• DOCUMENT EXCERPT
------------------------------------

Newsflash to Newspapers: It’s about information we trust, not platforms

By Stan Johnston

In the late 1980s, I was on a newspaper industry panel discussing future technologies. Instead of addressing the growing Internet threat, our entire conversation was about print. I finally asked in frustration: “What do you think is the main product we make and sell?” Every person said “newspapers.” They were wrong then and now. It has always been about information people trust, not how it is delivered.

Digital newspaper1

Newsflash to newspapers: Nobody cares about your platforms and processes. Digital newsrooms and regional clusters? Great ideas 15 years ago. The industry is missing the point, again. It is focused on shifting to new business models and production platforms while customers continue to evolve how they even consume information – often crowd-sourcing news themselves and moving away from newspapers in droves.

I worked in the newspaper industry for more than 15 years – half in the newsroom, and half in corporate communications (my transition to tech marketing). I left because the industry had two blind spots, technology and customers. Bottom line: Most newspapers view new technologies solely as a way to make their own lives easier, not as a way to add value for their customers (or the world).

Newspapers square

In the past, even calling subscribers “customers” would get a stern response from the newsroom. As a result, newspapers have made decisions that benefit themselves at our expense. For example, many newspapers print their weekend editions early to save money, and they label every page as “Sunday” – even in the Saturday paper. Often that includes live news sections. I can think of no way that helps a customer. It is confusing and a weekly lie.

------------------------------------

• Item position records
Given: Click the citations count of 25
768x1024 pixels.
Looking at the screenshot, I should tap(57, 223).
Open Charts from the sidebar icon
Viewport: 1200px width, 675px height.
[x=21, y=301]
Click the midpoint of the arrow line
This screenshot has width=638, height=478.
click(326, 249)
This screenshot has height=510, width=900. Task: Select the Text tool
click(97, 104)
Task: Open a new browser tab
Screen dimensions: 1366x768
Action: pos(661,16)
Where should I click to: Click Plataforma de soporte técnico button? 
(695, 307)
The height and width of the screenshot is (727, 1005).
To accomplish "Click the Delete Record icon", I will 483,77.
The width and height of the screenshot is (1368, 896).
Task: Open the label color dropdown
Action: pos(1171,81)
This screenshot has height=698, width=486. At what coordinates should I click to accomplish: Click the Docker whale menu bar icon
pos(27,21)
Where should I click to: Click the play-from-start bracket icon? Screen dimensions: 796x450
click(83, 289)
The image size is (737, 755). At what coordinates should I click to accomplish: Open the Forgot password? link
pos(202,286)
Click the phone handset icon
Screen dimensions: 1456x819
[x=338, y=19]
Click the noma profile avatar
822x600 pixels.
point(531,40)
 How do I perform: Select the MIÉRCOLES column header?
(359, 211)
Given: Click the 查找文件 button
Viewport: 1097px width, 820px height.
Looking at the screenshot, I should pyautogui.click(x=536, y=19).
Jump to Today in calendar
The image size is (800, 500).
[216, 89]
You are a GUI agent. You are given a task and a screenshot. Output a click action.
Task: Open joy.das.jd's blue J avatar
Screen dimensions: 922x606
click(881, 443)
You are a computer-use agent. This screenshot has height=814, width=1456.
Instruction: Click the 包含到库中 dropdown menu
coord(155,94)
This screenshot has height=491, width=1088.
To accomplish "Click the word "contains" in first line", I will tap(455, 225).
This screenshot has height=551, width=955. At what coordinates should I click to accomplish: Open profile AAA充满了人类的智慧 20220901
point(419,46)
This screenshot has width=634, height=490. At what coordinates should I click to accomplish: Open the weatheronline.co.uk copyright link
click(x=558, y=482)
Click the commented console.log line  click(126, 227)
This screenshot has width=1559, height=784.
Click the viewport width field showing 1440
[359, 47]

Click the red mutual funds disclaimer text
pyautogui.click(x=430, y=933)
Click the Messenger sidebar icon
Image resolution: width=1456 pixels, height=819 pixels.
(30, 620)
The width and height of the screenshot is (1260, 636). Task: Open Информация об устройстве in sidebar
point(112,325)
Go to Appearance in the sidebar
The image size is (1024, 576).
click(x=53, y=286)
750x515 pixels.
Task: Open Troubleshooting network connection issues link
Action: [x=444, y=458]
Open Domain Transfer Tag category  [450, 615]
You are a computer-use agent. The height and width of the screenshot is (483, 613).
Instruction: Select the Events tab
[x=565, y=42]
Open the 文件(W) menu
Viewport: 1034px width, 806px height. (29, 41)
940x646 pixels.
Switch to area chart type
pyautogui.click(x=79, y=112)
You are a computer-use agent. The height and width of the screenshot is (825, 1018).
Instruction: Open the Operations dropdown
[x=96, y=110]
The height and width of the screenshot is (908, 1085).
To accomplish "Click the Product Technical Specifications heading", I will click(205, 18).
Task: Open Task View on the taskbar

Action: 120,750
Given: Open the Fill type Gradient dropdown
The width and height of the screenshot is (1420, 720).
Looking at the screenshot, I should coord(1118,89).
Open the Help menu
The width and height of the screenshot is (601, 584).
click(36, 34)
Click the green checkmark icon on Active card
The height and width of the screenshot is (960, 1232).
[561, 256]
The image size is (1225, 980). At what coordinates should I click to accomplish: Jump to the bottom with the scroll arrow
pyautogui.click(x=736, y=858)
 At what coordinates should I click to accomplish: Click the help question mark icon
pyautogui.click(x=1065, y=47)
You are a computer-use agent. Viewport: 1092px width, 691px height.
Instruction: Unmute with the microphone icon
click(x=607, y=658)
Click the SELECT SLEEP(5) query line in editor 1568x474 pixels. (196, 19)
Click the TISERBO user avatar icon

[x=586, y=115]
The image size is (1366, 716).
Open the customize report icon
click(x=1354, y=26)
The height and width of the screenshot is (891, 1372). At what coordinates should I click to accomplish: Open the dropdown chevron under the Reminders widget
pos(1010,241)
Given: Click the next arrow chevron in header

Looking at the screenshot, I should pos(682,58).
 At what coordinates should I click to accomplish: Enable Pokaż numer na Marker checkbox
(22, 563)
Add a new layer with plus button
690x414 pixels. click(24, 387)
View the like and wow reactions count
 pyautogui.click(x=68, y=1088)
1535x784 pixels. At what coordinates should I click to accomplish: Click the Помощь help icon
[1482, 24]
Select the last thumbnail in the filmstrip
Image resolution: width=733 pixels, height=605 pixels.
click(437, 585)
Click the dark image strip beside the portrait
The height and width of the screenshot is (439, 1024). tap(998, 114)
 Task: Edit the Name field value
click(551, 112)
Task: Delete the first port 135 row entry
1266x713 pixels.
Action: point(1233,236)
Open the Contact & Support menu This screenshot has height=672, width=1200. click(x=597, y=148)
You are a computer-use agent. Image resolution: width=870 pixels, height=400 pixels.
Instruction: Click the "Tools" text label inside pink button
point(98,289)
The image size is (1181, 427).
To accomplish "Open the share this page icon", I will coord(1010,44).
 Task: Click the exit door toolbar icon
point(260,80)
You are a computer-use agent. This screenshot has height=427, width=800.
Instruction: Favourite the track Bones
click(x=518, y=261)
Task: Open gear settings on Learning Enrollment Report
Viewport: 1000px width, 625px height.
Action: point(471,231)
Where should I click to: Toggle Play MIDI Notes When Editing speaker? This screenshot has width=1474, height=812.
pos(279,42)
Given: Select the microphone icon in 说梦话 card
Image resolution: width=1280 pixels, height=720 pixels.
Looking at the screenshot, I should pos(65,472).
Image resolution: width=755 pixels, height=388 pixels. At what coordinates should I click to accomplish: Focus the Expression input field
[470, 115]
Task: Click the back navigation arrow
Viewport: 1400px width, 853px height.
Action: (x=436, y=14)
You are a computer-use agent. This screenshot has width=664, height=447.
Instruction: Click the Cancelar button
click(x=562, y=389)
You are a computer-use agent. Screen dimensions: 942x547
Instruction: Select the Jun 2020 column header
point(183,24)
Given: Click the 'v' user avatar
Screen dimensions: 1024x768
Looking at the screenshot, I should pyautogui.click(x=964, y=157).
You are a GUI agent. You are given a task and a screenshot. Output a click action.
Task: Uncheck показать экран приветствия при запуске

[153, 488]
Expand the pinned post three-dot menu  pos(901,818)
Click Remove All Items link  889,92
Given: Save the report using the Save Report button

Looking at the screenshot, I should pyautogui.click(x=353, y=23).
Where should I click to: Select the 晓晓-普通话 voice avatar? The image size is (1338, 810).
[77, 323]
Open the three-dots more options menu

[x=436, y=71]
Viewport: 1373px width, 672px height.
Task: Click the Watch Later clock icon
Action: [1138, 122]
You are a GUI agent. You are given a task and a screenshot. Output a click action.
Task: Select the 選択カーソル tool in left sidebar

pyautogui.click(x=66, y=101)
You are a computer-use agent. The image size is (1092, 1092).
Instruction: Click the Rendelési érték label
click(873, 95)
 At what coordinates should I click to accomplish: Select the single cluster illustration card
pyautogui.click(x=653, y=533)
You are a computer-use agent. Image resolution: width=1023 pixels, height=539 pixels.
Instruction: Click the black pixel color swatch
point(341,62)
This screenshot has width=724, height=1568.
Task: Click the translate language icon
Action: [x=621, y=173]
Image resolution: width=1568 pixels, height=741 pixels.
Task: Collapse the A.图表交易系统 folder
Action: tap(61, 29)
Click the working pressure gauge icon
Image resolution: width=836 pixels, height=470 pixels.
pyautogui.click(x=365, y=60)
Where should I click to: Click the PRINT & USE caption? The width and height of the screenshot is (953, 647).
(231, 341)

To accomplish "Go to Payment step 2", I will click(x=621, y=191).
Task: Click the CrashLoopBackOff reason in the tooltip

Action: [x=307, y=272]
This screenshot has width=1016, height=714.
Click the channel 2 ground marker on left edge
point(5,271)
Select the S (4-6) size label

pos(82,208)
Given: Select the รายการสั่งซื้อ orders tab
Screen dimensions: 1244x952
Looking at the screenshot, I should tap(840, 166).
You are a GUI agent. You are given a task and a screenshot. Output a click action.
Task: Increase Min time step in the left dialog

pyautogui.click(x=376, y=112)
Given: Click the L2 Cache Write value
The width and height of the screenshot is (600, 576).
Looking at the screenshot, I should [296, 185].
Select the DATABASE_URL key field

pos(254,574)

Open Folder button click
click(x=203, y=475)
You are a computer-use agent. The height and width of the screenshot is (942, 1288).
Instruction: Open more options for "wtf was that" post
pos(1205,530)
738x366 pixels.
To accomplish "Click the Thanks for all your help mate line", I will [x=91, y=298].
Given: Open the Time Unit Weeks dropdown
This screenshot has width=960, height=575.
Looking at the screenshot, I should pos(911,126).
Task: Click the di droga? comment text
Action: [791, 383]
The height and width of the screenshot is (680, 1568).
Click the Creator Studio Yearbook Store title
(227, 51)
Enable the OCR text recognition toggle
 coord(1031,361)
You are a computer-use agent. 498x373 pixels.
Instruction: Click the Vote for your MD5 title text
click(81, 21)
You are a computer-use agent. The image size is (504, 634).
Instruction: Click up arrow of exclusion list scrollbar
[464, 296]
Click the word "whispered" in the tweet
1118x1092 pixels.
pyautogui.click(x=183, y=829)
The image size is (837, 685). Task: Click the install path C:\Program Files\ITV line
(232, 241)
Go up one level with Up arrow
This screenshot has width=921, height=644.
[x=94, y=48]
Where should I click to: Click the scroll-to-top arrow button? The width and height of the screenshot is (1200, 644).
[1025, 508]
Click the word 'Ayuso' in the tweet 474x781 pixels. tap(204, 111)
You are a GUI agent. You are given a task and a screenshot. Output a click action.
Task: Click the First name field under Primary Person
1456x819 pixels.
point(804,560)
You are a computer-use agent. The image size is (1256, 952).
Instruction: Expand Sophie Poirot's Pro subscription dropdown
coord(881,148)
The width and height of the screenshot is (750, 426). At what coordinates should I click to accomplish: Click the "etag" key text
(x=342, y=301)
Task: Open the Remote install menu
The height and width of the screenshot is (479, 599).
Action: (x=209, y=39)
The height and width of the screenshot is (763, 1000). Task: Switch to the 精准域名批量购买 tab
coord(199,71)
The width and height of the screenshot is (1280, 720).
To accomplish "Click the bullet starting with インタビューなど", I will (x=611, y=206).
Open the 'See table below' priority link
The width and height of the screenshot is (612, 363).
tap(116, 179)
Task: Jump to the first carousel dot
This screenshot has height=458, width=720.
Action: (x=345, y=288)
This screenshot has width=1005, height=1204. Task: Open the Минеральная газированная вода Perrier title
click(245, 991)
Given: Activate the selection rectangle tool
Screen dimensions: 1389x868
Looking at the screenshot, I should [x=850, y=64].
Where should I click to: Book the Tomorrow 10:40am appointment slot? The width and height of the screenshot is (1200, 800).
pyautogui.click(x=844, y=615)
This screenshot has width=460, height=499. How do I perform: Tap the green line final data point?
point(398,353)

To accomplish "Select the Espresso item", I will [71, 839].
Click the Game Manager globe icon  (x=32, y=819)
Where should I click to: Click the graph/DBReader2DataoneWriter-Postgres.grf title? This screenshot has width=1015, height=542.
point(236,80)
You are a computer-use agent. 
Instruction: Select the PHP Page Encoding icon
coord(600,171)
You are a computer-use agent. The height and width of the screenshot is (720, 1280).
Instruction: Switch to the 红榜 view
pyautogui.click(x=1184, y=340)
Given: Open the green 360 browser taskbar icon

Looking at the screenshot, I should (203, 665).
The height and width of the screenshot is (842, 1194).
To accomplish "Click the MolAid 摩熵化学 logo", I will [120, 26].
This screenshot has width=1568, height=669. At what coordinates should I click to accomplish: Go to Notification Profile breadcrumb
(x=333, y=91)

------------------------------------

• EXERCISE REQUIREMENTS
(a) Condense the paragraph of the newspaper essay that begins "I worked in the newspaper industry" into a shorter version that keeps its main facts.
(b) Reproduce the stretch of the newspaper essay from "In the late" through "it is delivered.".
These records are separate material, unrelated to the newspaper essay.

• EXPECTED RESULTS
(a) The writer spent over 15 years in newspapers, half in the newsroom and half in corporate communications, which led to tech marketing. The writer left because the industry had two blind spots: technology and customers. Most newspapers see new technology only as a way to make their own work easier, not as a way to add value for customers or the world.

(b)
In the late 1980s, I was on a newspaper industry panel discussing future technologies. Instead of addressing the growing Internet threat, our entire conversation was about print. I finally asked in frustration: “What do you think is the main product we make and sell?” Every person said “newspapers.” They were wrong then and now. It has always been about information people trust, not how it is delivered.